See: https://www.screamingfrog.co.uk/seo-spider/user-guide/general/#commandlineoptions
ScreamingFrog SEO CLI tools provide the following data sets:
- crawl_overview.csv (used to create report DASHBOARD)
- external_all.csv
- external_html.csv (used to audit external URLs)
- external_pdf.csv (used to audit external PDFs)
- h1_all.csv
- images_missing_alt_text.csv
- internal_all.csv
- internal_flash.csv
- internal_html.csv (used to audit internal URLs)
- internal_other.csv
- internal_pdf.csv (used to audit internal PDFs)
- internal_unknown.csv
- page_titles_all.csv
- page_titles_duplicate.csv
- page_titles_missing.csv
Note: There are spider config files located in the /conf folder. You will require a licence to alter the configurations.

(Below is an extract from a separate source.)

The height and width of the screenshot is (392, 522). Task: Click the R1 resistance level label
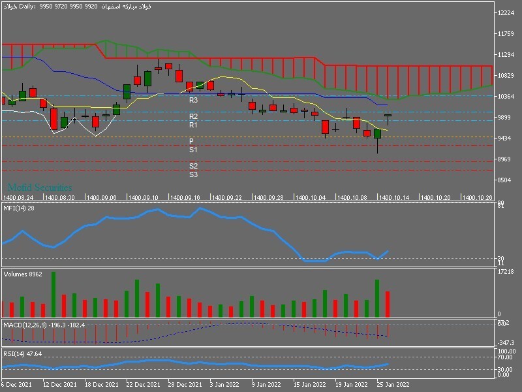[193, 125]
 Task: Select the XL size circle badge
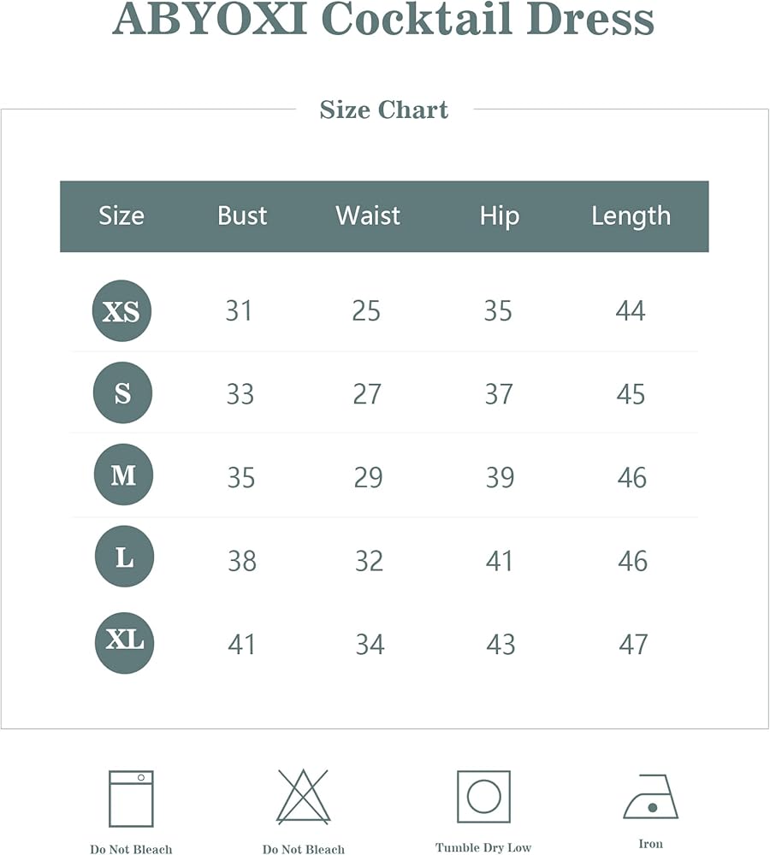point(124,640)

Note: If a licence is not available, simply provide a CSV where at least one column has the header "address". See RCMP example.
Installed via pip install -r .\requirements.txt
See: https://pypi.org/project/axe-selenium-python/ and https://github.com/dequelabs/axe-core
See: https://github.com/GoogleChrome/lighthouse
While there is a /reports/ dashboard, the system is enabled to write to a Google Sheets. To do this, set up credentials for Google API authentication here: https://console.developers.google.com/apis/credentials to get a valid "credentials.json" file.

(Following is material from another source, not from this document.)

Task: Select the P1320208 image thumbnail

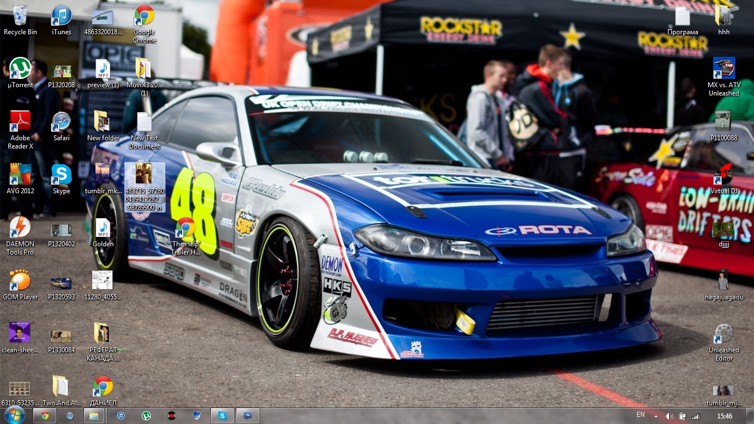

To facilitate branding and other report metrics, a "non-coder/sheet formula template" is used. Here is a sample template:
It is possible when crawling and scanning sites to encounter various security risks. Please be sure to have a virus scanner enabled to protect against JavaScript and other attacks or disable JavaScript in the configuration.